_WORK TO COMPLETE_
Give back every record exactly as it reads.
....................
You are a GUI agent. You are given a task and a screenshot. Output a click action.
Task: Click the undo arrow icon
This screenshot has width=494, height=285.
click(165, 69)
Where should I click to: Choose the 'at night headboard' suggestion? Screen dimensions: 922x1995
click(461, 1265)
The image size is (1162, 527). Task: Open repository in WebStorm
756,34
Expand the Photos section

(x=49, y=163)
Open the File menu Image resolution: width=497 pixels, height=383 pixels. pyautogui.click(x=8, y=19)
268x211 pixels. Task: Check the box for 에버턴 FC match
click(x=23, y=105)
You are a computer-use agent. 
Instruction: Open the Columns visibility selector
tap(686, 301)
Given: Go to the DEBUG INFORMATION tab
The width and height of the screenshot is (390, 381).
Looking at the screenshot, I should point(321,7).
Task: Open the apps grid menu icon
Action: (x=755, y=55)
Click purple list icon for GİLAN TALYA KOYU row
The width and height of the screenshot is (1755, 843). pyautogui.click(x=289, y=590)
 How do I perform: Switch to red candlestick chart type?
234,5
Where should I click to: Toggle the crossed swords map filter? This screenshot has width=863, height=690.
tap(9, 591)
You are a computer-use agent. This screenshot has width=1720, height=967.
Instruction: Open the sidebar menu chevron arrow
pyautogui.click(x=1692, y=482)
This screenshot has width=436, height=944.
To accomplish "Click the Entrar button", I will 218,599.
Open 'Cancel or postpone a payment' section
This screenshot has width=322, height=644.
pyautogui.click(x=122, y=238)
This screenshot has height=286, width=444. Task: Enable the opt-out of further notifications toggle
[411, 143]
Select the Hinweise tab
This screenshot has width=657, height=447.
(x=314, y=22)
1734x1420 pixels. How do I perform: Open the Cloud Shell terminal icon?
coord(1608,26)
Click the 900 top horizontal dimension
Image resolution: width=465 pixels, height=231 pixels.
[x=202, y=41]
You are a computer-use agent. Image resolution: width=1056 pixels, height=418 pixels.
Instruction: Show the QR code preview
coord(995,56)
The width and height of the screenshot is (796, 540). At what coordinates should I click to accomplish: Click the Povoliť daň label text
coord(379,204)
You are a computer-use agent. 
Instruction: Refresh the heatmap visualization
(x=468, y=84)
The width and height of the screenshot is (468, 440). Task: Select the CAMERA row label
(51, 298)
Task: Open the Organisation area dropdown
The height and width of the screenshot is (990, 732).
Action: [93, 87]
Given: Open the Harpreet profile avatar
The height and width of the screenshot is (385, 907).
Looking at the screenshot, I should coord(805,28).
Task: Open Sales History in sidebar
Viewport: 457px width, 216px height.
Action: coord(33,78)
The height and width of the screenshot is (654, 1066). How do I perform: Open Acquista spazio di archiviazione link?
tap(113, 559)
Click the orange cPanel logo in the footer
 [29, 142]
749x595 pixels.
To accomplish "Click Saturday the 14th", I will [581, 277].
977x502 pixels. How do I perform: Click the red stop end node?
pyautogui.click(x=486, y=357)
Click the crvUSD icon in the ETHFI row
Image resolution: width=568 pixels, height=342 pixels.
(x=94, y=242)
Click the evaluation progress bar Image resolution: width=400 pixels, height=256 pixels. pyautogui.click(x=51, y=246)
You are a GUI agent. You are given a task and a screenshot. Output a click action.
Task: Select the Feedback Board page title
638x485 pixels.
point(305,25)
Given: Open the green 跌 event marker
....................
_ANSWER SPACE_
You are a GUI agent. You are given a task and a screenshot. Output a click action.
Task: Click the undo arrow icon
This screenshot has width=494, height=285.
click(165, 69)
Where should I click to: Choose the 'at night headboard' suggestion? Screen dimensions: 922x1995
click(461, 1265)
The image size is (1162, 527). Task: Open repository in WebStorm
756,34
Expand the Photos section

(x=49, y=163)
Open the File menu Image resolution: width=497 pixels, height=383 pixels. pyautogui.click(x=8, y=19)
268x211 pixels. Task: Check the box for 에버턴 FC match
click(x=23, y=105)
You are a computer-use agent. 
Instruction: Open the Columns visibility selector
tap(686, 301)
Given: Go to the DEBUG INFORMATION tab
The width and height of the screenshot is (390, 381).
Looking at the screenshot, I should point(321,7).
Task: Open the apps grid menu icon
Action: (x=755, y=55)
Click purple list icon for GİLAN TALYA KOYU row
The width and height of the screenshot is (1755, 843). pyautogui.click(x=289, y=590)
 How do I perform: Switch to red candlestick chart type?
234,5
Where should I click to: Toggle the crossed swords map filter? This screenshot has width=863, height=690.
tap(9, 591)
You are a computer-use agent. This screenshot has width=1720, height=967.
Instruction: Open the sidebar menu chevron arrow
pyautogui.click(x=1692, y=482)
This screenshot has width=436, height=944.
To accomplish "Click the Entrar button", I will 218,599.
Open 'Cancel or postpone a payment' section
This screenshot has width=322, height=644.
pyautogui.click(x=122, y=238)
This screenshot has height=286, width=444. Task: Enable the opt-out of further notifications toggle
[411, 143]
Select the Hinweise tab
This screenshot has width=657, height=447.
(x=314, y=22)
1734x1420 pixels. How do I perform: Open the Cloud Shell terminal icon?
coord(1608,26)
Click the 900 top horizontal dimension
Image resolution: width=465 pixels, height=231 pixels.
[x=202, y=41]
You are a computer-use agent. Image resolution: width=1056 pixels, height=418 pixels.
Instruction: Show the QR code preview
coord(995,56)
The width and height of the screenshot is (796, 540). At what coordinates should I click to accomplish: Click the Povoliť daň label text
coord(379,204)
You are a computer-use agent. 
Instruction: Refresh the heatmap visualization
(x=468, y=84)
The width and height of the screenshot is (468, 440). Task: Select the CAMERA row label
(51, 298)
Task: Open the Organisation area dropdown
The height and width of the screenshot is (990, 732).
Action: [93, 87]
Given: Open the Harpreet profile avatar
The height and width of the screenshot is (385, 907).
Looking at the screenshot, I should coord(805,28).
Task: Open Sales History in sidebar
Viewport: 457px width, 216px height.
Action: coord(33,78)
The height and width of the screenshot is (654, 1066). How do I perform: Open Acquista spazio di archiviazione link?
tap(113, 559)
Click the orange cPanel logo in the footer
 [29, 142]
749x595 pixels.
To accomplish "Click Saturday the 14th", I will [581, 277].
977x502 pixels. How do I perform: Click the red stop end node?
pyautogui.click(x=486, y=357)
Click the crvUSD icon in the ETHFI row
Image resolution: width=568 pixels, height=342 pixels.
(x=94, y=242)
Click the evaluation progress bar Image resolution: width=400 pixels, height=256 pixels. pyautogui.click(x=51, y=246)
You are a GUI agent. You are given a task and a screenshot. Output a click action.
Task: Select the Feedback Board page title
638x485 pixels.
point(305,25)
Given: Open the green 跌 event marker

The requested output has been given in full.